Unlike the driver-only memory system optional at extra cost in the 911, the Z4 has standard driver and passenger memory, so that when drivers switch, the memory setting adjusts the driver’s seat, outside mirror angle, climate settings and radio stations and the front passenger seat also adjusts to the new passenger’s preset preferences.

The Z4 offers an optional heads-up display that projects speed and other key instrumentation readouts in front of the driver’s line of sight, allowing drivers to view information without diverting their eyes from the road. The 911 doesn’t offer a heads-up display.

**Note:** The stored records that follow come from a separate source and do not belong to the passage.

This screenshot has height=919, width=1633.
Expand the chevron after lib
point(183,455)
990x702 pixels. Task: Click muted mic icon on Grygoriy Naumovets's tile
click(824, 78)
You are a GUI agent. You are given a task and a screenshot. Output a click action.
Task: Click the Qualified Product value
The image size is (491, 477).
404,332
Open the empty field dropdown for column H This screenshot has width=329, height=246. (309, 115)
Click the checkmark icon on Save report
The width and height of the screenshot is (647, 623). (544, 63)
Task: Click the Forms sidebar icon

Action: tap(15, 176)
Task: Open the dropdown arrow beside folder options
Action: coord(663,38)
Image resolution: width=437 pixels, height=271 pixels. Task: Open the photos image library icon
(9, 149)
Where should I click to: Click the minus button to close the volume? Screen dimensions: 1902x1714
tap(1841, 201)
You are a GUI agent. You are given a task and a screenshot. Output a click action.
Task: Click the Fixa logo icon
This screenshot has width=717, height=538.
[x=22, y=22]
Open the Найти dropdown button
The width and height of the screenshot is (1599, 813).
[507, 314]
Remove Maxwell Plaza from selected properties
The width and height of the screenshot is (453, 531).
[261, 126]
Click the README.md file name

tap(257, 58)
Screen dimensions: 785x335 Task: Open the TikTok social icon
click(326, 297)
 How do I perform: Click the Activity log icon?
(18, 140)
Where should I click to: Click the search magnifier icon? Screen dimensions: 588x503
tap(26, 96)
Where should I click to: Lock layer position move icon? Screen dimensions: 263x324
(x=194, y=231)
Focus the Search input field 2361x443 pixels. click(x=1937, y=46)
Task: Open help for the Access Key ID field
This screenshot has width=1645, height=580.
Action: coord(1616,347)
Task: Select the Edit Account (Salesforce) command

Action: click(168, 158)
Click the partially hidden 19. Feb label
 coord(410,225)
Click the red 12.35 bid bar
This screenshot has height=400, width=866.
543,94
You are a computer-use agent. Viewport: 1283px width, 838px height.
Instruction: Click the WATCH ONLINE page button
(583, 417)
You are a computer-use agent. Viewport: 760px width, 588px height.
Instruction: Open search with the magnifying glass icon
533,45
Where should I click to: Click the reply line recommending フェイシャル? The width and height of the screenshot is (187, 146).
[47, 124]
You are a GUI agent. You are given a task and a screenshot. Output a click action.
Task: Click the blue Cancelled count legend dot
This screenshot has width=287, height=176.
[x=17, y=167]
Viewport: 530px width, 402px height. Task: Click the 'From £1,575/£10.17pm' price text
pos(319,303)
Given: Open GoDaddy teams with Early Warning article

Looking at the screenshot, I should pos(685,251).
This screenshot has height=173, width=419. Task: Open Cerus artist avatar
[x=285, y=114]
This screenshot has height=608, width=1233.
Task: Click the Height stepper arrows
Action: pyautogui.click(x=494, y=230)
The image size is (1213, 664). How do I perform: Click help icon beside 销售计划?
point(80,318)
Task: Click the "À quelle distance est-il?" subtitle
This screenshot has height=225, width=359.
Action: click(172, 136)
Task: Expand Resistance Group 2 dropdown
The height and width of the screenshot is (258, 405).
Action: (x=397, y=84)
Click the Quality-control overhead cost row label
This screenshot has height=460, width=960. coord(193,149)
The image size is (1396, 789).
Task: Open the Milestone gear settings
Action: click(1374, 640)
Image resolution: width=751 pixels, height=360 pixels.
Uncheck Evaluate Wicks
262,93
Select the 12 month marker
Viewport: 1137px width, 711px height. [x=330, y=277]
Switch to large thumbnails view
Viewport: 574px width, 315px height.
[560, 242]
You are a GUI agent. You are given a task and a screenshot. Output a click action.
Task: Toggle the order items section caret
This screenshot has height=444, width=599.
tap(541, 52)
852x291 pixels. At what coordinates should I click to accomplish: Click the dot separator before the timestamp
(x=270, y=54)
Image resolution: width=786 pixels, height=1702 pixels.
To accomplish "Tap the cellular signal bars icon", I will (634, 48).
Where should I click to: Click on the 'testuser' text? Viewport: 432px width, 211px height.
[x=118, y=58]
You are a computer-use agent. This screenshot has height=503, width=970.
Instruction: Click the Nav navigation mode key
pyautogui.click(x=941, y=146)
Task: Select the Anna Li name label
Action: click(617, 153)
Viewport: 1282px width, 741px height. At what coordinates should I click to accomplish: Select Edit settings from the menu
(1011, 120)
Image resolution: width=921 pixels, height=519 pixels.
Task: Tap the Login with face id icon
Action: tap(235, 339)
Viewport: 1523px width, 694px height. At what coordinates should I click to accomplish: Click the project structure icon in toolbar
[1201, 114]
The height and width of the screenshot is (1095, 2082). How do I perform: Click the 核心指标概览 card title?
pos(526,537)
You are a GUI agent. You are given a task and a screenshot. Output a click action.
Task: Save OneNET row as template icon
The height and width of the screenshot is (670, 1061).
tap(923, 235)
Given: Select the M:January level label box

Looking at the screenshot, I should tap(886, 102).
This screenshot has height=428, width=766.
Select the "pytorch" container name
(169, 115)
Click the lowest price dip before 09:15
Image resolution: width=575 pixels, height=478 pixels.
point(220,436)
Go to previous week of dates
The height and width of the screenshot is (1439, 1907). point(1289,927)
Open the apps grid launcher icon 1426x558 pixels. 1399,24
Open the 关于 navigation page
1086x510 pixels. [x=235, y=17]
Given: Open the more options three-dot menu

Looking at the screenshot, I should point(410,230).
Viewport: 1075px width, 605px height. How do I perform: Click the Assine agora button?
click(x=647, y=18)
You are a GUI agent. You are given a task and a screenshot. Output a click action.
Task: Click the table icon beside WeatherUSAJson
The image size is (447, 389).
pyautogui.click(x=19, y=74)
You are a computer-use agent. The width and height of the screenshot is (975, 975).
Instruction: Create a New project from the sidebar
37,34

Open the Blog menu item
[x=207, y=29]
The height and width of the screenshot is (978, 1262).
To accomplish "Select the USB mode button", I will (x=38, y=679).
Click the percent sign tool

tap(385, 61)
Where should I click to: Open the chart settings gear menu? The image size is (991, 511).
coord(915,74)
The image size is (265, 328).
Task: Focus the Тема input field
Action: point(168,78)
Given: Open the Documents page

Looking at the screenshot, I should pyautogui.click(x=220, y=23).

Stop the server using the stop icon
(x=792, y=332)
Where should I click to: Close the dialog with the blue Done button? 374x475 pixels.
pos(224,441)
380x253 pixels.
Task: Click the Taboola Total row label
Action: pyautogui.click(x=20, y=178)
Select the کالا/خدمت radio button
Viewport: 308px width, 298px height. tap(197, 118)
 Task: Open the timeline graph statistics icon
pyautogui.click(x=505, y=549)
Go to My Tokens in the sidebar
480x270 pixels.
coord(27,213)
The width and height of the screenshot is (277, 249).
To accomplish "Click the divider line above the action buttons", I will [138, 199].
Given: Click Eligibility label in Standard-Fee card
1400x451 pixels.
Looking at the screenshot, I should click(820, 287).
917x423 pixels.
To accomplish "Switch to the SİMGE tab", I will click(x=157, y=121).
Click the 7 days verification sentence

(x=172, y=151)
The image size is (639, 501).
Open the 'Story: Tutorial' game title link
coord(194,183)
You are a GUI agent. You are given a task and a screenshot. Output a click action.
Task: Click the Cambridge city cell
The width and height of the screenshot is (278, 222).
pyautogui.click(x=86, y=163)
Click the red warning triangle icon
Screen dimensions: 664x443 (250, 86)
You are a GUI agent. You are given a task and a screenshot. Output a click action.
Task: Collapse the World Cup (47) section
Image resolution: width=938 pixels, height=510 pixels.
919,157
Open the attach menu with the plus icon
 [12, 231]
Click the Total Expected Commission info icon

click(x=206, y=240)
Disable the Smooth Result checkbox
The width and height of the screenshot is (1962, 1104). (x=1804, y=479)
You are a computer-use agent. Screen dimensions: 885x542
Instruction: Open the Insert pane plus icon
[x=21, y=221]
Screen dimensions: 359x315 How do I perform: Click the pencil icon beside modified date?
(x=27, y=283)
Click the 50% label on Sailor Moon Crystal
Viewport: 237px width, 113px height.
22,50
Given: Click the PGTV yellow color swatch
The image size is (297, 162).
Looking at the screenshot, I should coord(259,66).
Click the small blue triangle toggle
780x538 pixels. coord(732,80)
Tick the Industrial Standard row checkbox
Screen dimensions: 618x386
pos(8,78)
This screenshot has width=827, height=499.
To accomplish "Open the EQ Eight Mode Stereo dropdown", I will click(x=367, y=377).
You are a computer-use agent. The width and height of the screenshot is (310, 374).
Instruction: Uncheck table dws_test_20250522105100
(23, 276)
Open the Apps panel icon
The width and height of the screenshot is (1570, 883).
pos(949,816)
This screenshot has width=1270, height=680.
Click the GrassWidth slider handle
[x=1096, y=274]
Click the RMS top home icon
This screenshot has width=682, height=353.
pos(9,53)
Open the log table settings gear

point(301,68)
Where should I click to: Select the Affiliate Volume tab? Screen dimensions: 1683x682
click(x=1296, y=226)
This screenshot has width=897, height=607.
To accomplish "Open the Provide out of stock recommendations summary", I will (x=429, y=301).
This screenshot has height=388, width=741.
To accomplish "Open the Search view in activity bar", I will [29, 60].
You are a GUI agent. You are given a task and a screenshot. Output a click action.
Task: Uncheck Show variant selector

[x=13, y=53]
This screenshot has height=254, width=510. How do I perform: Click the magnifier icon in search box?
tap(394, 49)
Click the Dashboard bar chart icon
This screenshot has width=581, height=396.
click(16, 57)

If the windows are left open on the Z4 the driver can close them all from a distance using the remote. On a hot day the driver can also lower the windows the same way. The driver of the 911 can only operate the windows from inside the vehicle, with the ignition on.

In case of a sudden change of weather, the Z4 offers an optional remote convertible top that can be raised from a distance to protect the interior of the vehicle from damage. The 911 doesn’t offer a remote top, so the driver will have to run to the car, get in, turn the ignition on and raise the top to prevent the interior from being damaged.

The Z4’s optional Parking Assistant can parallel park or back into a parking spot by itself, with the driver only controlling speed with the brake pedal. The 911 doesn’t offer an automated parking system.